Sohail Akhtar

Personal information
- Born: 2 March 1986 (age 39) Haripur, Pakistan
- Batting: Right-handed
- Bowling: Right-arm medium
- Role: All-rounder

Domestic team information
- 2012-2013: Abbottabad Falcons
- 2018: FATA
- 2018: Punjab
- 2018-2022: Lahore Qalandars
- 2019-present: Northern
- Source: Cricinfo, 24 October 2019

= Sohail Akhtar =

Pakistani cricketer

Sohail Akhtar (born 2 March 1986) is a Pakistani cricketer. He made his first-class debut for Abbottabad in the 2012–13 Quaid-e-Azam Trophy on 25 January 2013. He plays for Lahore Qalandars in the Pakistan Super League and was their captain until he was replaced by Shaheen Afridi in the 2022 season.

==Domestic career==
Sohail Akhtar made his first-class debut for Abbottabad in the 2012–13 Quaid-e-Azam Trophy on 25 January 2013. He also played for the team in the 2013–14 Quaid-e-Azam Trophy.
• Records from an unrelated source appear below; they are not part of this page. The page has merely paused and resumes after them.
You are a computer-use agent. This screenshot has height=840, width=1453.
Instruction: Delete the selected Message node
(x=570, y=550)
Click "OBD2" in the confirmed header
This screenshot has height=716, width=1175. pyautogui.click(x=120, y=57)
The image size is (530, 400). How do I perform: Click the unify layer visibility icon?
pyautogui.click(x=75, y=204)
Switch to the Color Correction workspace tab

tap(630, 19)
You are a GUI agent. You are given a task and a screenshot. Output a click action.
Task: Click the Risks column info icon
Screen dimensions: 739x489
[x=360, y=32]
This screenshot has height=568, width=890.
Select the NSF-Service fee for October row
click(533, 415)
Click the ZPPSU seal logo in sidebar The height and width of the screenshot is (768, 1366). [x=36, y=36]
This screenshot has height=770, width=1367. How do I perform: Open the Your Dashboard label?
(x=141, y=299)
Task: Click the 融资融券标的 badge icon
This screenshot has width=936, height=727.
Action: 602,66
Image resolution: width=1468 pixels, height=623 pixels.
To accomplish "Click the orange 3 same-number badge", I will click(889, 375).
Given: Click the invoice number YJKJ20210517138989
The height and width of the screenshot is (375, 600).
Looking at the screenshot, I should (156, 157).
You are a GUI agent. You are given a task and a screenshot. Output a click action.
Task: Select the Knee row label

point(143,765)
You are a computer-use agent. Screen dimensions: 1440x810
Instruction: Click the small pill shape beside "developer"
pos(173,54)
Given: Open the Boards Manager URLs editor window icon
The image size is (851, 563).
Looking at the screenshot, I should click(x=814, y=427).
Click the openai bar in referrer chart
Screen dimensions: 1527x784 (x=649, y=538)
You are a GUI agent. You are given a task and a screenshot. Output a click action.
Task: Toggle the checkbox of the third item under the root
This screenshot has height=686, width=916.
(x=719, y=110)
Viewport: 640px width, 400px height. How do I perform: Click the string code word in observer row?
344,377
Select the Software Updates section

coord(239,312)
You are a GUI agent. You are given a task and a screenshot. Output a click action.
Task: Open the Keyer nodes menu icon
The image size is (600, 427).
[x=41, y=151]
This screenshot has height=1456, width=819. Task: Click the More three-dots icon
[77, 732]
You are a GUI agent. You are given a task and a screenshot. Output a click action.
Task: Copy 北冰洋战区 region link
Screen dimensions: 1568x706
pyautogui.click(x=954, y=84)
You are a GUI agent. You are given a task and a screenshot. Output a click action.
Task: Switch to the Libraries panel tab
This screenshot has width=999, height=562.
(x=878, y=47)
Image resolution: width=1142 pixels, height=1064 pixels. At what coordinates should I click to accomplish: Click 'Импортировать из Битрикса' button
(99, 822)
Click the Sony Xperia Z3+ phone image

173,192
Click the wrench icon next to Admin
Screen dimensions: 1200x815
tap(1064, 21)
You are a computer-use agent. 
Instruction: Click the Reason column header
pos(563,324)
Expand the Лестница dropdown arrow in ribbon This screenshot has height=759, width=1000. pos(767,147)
Sohail Akhtar was named in Lahore Qalandars' squad for the 2018 Pakistan Super League. In April 2018, he was named in Punjab's squad for the 2018 Pakistan Cup. Later, he was named in Northern's squad for 2019–20 National T20 Cup.

==Personal life==
Akhtar was born in Haripur and speaks Hindko, his native language.